Exercise requirements.
Reproduce word for word the rows from the line with "Given: Click the map icon beside 32 miles" through the line with "click(441, 347)", including both of those lines.

Data supplied.
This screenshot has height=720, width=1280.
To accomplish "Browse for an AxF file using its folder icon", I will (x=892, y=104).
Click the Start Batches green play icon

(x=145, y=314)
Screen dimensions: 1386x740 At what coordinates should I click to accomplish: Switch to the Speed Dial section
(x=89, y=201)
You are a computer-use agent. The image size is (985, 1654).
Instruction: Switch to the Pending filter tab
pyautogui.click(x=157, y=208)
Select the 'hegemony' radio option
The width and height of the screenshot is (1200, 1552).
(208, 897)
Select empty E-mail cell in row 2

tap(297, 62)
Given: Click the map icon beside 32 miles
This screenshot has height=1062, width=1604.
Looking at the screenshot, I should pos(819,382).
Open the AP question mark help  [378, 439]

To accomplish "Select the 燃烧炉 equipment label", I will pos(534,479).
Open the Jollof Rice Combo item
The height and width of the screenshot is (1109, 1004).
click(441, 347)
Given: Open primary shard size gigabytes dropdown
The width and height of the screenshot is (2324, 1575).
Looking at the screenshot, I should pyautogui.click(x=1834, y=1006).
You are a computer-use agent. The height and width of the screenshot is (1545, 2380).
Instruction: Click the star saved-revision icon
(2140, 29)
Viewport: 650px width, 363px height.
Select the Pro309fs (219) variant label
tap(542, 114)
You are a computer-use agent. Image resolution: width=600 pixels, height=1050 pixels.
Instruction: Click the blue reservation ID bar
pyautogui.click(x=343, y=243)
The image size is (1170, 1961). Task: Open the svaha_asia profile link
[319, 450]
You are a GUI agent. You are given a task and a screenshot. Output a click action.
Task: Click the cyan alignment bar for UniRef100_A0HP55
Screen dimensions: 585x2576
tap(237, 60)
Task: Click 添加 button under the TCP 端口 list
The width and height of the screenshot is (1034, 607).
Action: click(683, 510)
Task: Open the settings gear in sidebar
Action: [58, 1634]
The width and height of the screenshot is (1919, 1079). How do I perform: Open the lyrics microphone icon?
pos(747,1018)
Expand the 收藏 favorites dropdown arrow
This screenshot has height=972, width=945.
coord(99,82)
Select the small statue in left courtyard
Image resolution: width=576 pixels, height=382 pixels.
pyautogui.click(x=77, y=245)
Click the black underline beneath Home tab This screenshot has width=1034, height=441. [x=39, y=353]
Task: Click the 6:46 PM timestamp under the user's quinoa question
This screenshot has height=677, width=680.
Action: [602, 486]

Result of the task.
Given: Click the map icon beside 32 miles
This screenshot has height=1062, width=1604.
Looking at the screenshot, I should pos(819,382).
Open the AP question mark help  [378, 439]

To accomplish "Select the 燃烧炉 equipment label", I will pos(534,479).
Open the Jollof Rice Combo item
The height and width of the screenshot is (1109, 1004).
click(441, 347)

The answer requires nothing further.